Zuko goes limp, gasping for breath, as he sees Mai rolled onto a stretcher and carried away.

o.o.o.o.o

They start giving him the suppressors as an injection, but still he's sedated and tied to his bed for a week. Jee's the only orderly that sits with him like they're supposed to, spoon-feeding him soup and wiping up what slops out of Zuko's slack mouth.

"I'm sorry, kid," Jee says every time, and when he finds the books stacked in the corner, he starts to read them out loud.

o.o.o.o.o

Two things happen after Zuko is finally untied: he gets a new roommate, and someone finds the roof.

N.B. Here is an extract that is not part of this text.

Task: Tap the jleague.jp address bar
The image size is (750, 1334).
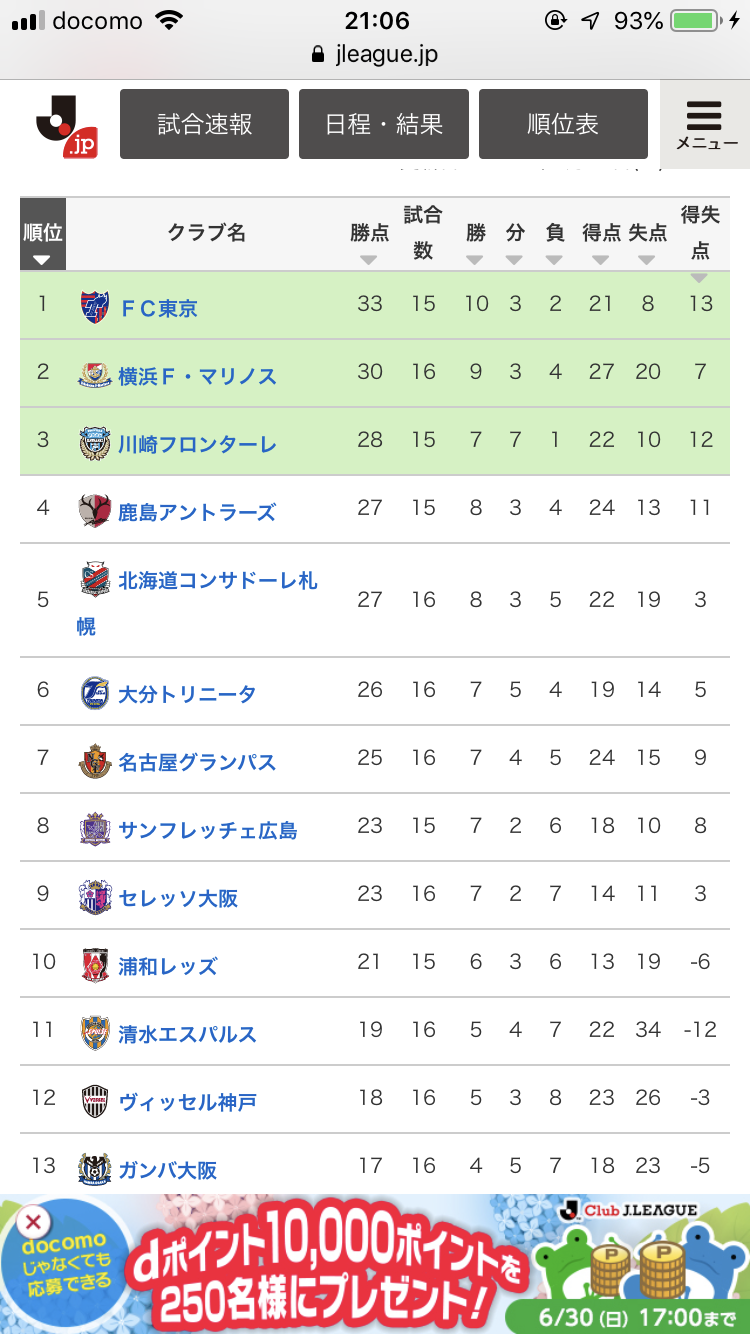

"After a very long discussion, we have decided that some fresh air would be quite helpful to some of you," Joo Dee beams. They are given lumpy, odd-smelling wool coats and taken up in groups of four or five, to a six-by-six box of wire fencing. Toph latches on to the hem of Zuko's coat and shuffles around in his wake.

"They locked us all down for a few days. Joo Dee sounded angry, but she was scared underneath. Gotta wonder what would happen if we all organized."

She pulls him to a stop at the fence, waiting for the perimeter to clear a bit.

"They took her stuff, too, but I scrounged you something. After dinner? By that room you two always used for sex."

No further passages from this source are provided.